▸ WORK REQUIRED: Within the listing below, the lines to output run from the one containing "Task: Toggle the Hotels Request legend series" through the one containing "Click the red"; copy them exactly and nothing else.

☆ ☆ ☆

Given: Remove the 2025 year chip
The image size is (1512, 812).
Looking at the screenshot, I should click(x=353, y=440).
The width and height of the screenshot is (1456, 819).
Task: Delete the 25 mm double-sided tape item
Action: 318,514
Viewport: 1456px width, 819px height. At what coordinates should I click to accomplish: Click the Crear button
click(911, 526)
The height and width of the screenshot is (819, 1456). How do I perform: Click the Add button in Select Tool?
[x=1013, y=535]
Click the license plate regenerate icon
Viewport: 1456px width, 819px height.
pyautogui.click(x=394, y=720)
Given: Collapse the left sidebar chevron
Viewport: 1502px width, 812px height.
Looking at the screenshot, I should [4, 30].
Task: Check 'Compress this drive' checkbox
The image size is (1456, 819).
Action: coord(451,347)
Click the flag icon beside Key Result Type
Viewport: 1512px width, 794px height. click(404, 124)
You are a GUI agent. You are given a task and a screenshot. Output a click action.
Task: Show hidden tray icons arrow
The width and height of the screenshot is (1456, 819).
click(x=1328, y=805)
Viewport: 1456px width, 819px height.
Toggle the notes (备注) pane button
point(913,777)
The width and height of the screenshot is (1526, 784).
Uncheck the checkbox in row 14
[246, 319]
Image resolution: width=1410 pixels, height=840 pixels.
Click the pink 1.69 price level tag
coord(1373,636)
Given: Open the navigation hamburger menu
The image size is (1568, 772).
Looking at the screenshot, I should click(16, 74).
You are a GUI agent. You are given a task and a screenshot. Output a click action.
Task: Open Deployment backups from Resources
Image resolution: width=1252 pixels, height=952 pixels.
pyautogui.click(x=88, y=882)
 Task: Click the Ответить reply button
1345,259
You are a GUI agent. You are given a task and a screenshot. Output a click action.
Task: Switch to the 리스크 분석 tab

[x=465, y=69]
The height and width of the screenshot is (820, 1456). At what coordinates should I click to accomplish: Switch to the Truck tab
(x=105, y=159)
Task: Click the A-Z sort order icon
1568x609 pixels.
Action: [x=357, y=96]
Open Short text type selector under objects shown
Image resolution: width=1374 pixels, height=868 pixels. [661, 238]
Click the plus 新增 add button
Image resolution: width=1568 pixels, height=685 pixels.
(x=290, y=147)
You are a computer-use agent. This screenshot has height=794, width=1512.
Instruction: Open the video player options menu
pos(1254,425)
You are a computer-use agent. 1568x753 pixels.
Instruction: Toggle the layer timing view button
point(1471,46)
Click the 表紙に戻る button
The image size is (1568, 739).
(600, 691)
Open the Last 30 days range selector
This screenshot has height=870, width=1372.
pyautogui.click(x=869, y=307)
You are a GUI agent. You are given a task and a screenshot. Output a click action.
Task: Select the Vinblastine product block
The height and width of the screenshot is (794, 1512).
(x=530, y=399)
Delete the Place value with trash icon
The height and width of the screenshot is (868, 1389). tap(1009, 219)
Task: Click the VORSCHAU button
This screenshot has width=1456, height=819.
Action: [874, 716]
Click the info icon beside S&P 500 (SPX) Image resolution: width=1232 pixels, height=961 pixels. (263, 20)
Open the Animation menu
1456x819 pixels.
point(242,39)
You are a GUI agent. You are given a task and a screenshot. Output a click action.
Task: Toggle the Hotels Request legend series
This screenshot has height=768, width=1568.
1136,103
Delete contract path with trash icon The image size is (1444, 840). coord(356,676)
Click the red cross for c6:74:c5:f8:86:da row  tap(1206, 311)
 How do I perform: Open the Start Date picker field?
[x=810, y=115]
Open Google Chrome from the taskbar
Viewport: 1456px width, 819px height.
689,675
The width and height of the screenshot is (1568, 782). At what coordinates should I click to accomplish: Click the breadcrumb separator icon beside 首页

☆ ☆ ☆

▸ YOUR SOLUTION:
Task: Toggle the Hotels Request legend series
This screenshot has height=768, width=1568.
1136,103
Delete contract path with trash icon The image size is (1444, 840). coord(356,676)
Click the red cross for c6:74:c5:f8:86:da row  tap(1206, 311)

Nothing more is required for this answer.